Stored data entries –

____

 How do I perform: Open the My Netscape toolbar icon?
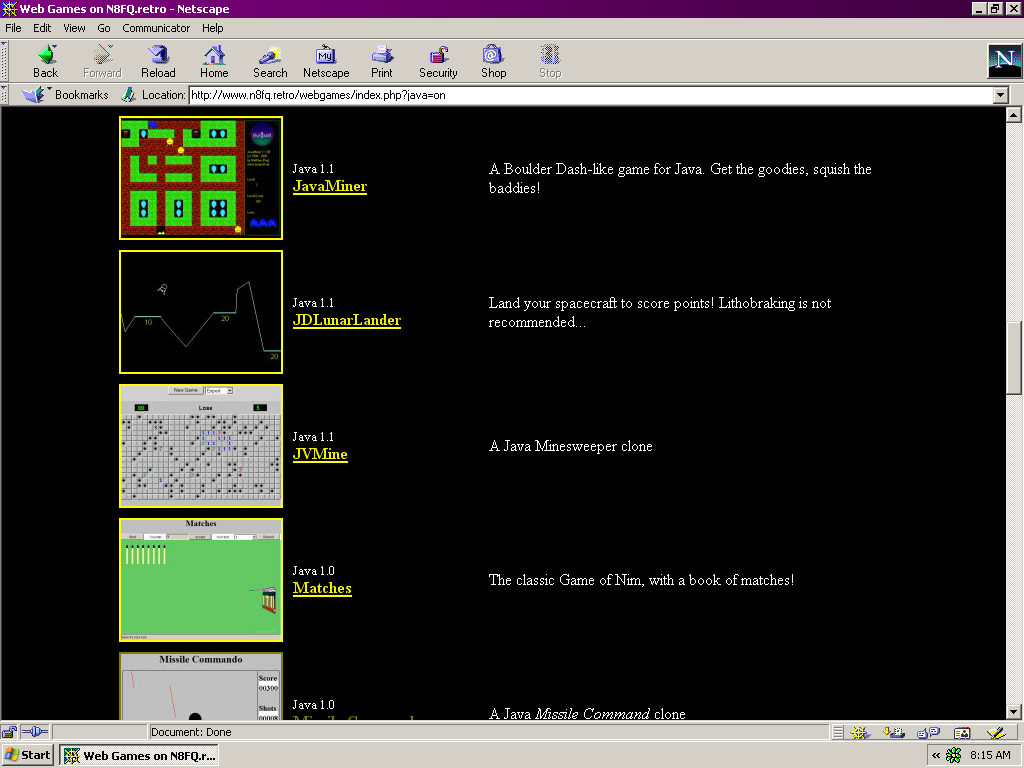point(326,61)
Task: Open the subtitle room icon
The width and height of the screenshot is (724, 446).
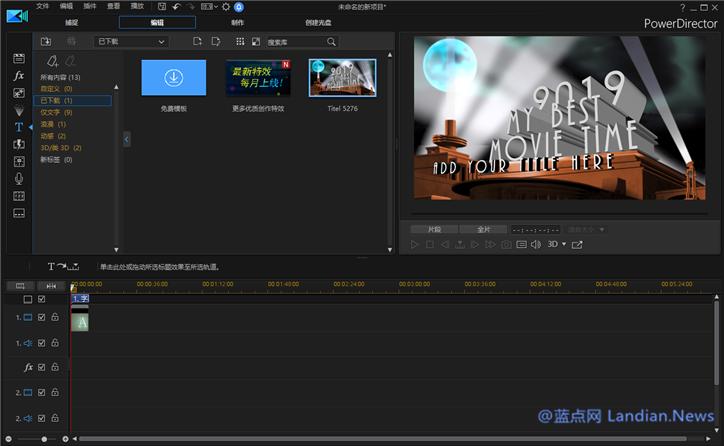Action: (19, 213)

____

Task directions –
Quote verbatim every line starting at the line that contains "Task: Open the subtitle room icon" and ending with the last line of the records; omit all pictures.

Result of the exercise –
Task: Open the subtitle room icon
The width and height of the screenshot is (724, 446).
Action: (19, 213)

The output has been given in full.